Objective: Data about the distribution of stroke severity and its correlates are sparse. In a population-based approach, we determined the NIH Stroke Scale Score (NIHSSS) and studied associations with demographic variables, stroke unit care, etiology, the onset assessment interval (OAI), and the rate of thrombolysis. Methods: We performed a databank-based post-hoc analysis of data ascertained during the prospective, population-based stroke study among the 188,015 permanent residents of Basel City, Switzerland. Results: In 246/269 (91.4%) patients, NIHSSS was available.
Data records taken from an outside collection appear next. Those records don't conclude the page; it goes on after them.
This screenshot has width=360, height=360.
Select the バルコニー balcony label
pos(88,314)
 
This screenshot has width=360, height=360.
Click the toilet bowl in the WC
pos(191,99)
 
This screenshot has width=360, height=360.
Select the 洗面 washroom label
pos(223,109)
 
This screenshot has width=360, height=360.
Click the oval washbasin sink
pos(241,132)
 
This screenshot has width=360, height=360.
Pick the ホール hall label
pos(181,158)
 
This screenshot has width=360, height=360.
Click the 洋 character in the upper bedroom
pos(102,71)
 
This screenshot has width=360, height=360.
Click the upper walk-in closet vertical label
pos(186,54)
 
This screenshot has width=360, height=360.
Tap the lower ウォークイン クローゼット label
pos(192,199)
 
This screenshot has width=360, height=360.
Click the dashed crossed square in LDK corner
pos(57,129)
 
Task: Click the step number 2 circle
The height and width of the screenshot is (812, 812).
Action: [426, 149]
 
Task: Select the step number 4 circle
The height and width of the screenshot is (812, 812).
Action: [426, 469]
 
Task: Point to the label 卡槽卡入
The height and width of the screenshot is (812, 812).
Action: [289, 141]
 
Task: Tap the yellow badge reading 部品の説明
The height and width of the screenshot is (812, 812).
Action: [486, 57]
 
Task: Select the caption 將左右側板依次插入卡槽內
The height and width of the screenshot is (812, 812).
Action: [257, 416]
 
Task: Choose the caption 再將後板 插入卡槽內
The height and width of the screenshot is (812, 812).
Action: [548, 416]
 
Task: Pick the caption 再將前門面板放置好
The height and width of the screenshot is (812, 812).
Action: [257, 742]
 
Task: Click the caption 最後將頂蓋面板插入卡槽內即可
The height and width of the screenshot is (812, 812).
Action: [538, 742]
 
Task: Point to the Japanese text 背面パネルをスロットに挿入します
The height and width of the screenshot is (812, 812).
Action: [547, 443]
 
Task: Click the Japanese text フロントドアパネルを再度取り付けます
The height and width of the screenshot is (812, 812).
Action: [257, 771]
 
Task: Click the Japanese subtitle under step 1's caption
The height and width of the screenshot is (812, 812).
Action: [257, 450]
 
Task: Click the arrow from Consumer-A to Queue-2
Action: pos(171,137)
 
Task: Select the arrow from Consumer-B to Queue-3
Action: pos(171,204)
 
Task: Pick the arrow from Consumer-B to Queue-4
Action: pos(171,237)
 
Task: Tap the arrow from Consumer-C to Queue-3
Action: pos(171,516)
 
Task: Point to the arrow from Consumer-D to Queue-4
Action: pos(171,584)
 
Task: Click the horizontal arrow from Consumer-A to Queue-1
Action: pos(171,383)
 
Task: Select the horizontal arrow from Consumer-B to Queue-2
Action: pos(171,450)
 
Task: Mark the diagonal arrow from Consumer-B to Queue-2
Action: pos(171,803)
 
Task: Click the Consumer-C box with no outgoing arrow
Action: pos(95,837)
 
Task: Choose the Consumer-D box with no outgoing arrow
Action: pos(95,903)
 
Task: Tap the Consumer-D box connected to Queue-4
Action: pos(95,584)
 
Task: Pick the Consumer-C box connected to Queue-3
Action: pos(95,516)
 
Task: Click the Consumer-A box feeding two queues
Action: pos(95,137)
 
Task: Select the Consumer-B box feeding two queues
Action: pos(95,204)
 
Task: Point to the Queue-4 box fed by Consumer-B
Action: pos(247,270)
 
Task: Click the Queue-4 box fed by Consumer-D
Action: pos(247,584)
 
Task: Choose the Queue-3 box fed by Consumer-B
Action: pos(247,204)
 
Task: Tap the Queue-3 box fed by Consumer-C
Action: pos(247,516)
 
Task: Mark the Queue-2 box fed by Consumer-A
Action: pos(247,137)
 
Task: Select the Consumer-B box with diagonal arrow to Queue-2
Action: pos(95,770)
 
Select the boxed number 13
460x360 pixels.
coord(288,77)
The median NIHSSS was 5.0 ± 6.0. NIHSSS 0–6, 7–15, and >15 were present in 156 (63%), 56 (23%), and 34 (14%) patients. Higher NIHSSS were associated with advancing age (p = 0.038), female gender (p = 0.04), stroke unit treatment (p = 0.003), cardioembolism (p < 0.001), shorter OAI (p = 0.009), and thrombolytic therapy (p < 0.001). In multivariate regression analyses, age, OAI, and thrombolysis correlated independently with higher NIHSSS. Stroke unit patients differed from non-stroke unit patients in shorter OAI, younger age, and higher NIHSSS. Conclusion: In a geographically defined stroke population, 1/3 patients had moderate-to-severe stroke. Patients with less severe strokes were younger, sought medical attention later and were less likely to receive thrombolysis. Thus, public stroke awareness programs might consider targeting also younger individuals and stress that also mild-to-moderate strokes benefit from emergency medical care.